Les pompes funèbres, acteurs principaux

Le funéraire sans tabou

Travailler dans les pompes funèbres, c’est la garantie d’évoluer dans un environnement structuré, encadré, et offrant de véritables perspectives d’évolution de carrière.

Les pompes funèbres, c’est quoi ?

Les pompes funèbres sont des entreprises qui gèrent les obsèques d’un défunt. Après un décès, une famille fait appel aux pompes funèbres pour déterminer l’organisation des funérailles (date, lieu), le choix de l’opération funéraire (inhumation ou crémation) et du cercueil.

Plusieurs corps de métiers dépendent des pompes funèbres : assistant funéraire, maître de cérémonie, porteur, thanatopracteur et marbrier. L’accès à ces professions s’opère au terme de formations bien spécifiques.

Présentation du marché des pompes funèbres

Il existe des pompes funèbres municipales, relevant des communes, et des pompes funèbres privées, qui sont soit indépendantes soit franchisées et appartenant à des réseaux.

Actuellement, les principaux acteurs du marché sont OGF (Dignité Funéraire, PFG, Atrium…) et FUNECAP (Pascal Leclerc, Roc-Eclerc…). Ces sociétés se déploient sur l’ensemble du territoire, et inondent le secteur, détenant de nombreux crématoriums et maisons funéraires en France.
Par ailleurs, leur activité se diversifie, de la fabrication de cercueils à la prévoyance funéraire.

Les pompes funèbres indépendantes, encore traditionnelles, peinent à survivre dans ce secteur très concurrentiel. Les écarts de ressources financières, humaines et technologiques conduisent à de nombreuses absorptions.

Créer ou intégrer une agence ou un réseau de pompes funèbres

La création d’une société de pompes funèbres nécessite de forts investissements, tels que l’achat ou la location de bureaux, la mise à disposition d’un espace de réception et d’un garage pour les véhicules de transport. A ces frais s’ajoutent des charges de matériel et de personnel. Au-delà de l’investissement pécuniaire, un sens de la gestion est requis.

Il peut être opportun de rejoindre un réseau franchisé de pompes funèbres. Il est ainsi possible de jouir dès son lancement de la notoriété d’une marque et de bénéficier d’un réseau étendu. Avec deux inconvénients principaux : la hausse des charges au lancement et le respect des prestations proposées par le réseau.

Se former aux pompes funèbres

Les métiers des pompes funèbres relèvent avant tout de prestations de services : accueil des familles endeuillées, organisation des cérémonies d’obsèques (conseillers funéraires), soins aux défunts (thanatopracteurs), exécution des prestations funéraires (porteurs, conducteurs de véhicule, marbriers). Ils nécessitent des compétences techniques particulières.
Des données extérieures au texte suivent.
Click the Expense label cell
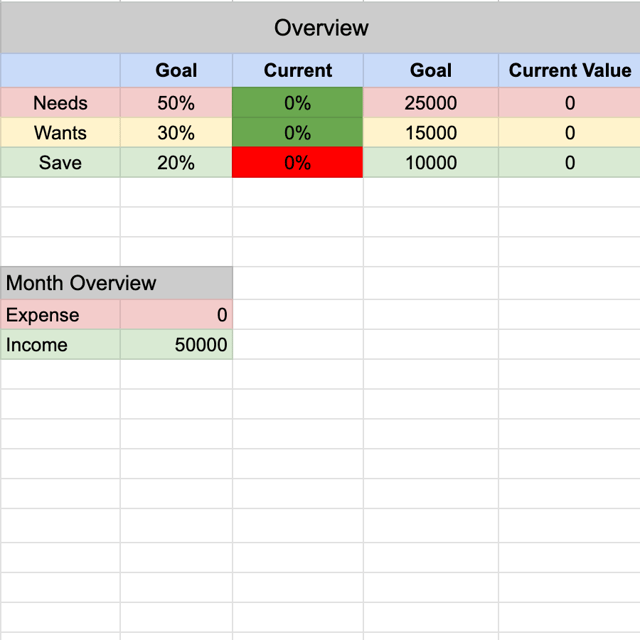Screen dimensions: 640x640 click(x=60, y=315)
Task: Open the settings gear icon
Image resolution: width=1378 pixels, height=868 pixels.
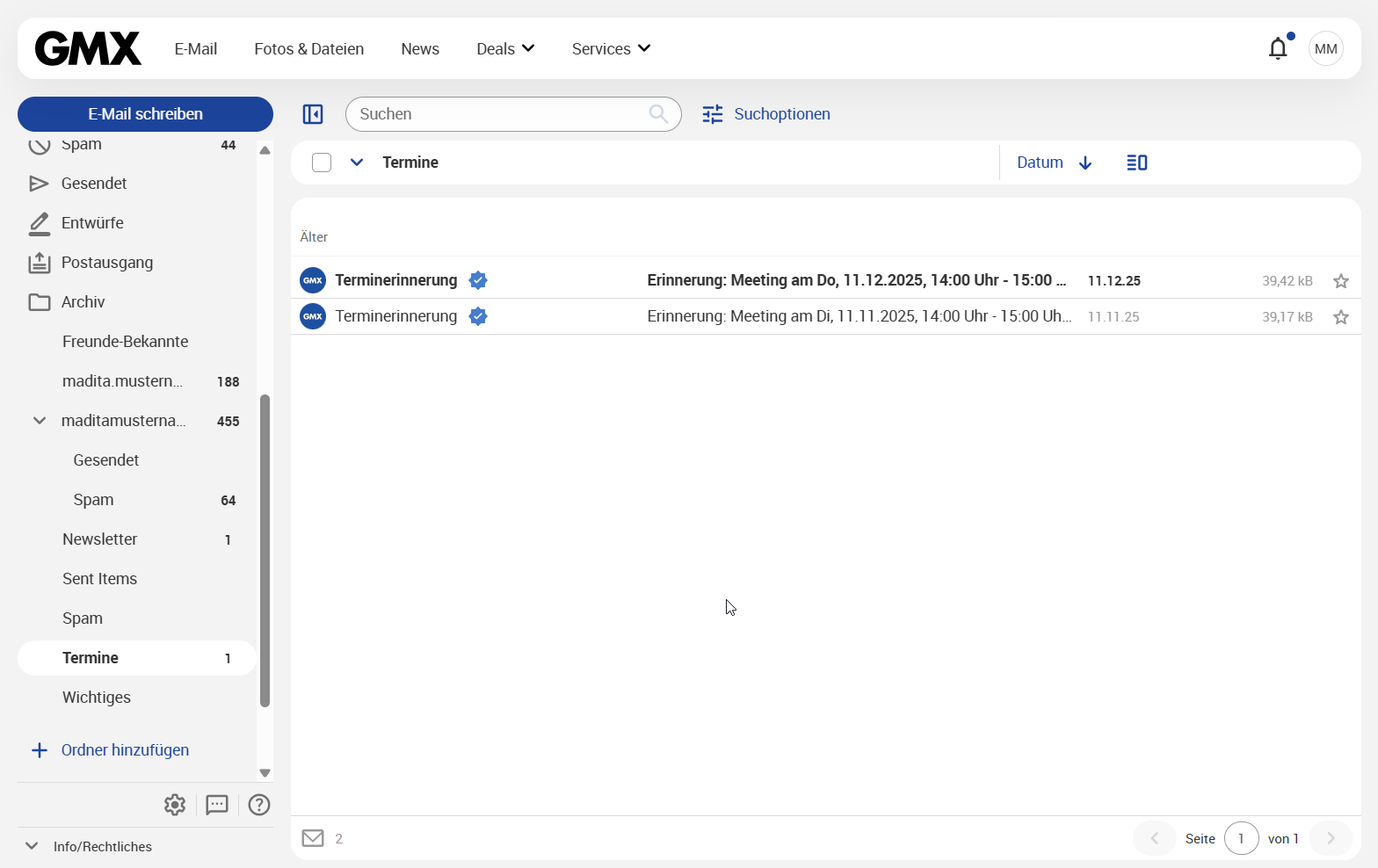Action: pyautogui.click(x=175, y=805)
A partir de 1995, les entreprises ont eu l’obligation de former leurs salariés. Les thanatopracteurs exercent depuis 1998 avec la condition d’avoir acquis leur diplôme national. Depuis le 1er janvier 2013, les conseillers funéraires et les maîtres de cérémonie sont tenus d’être titulaires d’un diplôme obtenu avant, ou après l’embauche.

Au-delà des compétences techniques, des qualités humaines sont requises pour travailler dans les pompes funèbres, comme le sens du relationnel, l’empathie et l’écoute. Il convient aussi d’être en parfait « équilibre » avec soi-même.

Quel avenir pour les pompes funèbres ?

L’avenir des pompes funèbres ne semble pas menacé, au contraire. La hausse du nombre de décès par année, la diversification des services et des produits, le recours de plus en plus fréquent des particuliers aux contrats d’obsèques ou encore la révolution numérique (diffusion des cérémonies, QR code, commandes en ligne) sont tout autant de raisons qui assurent au secteur un futur serein.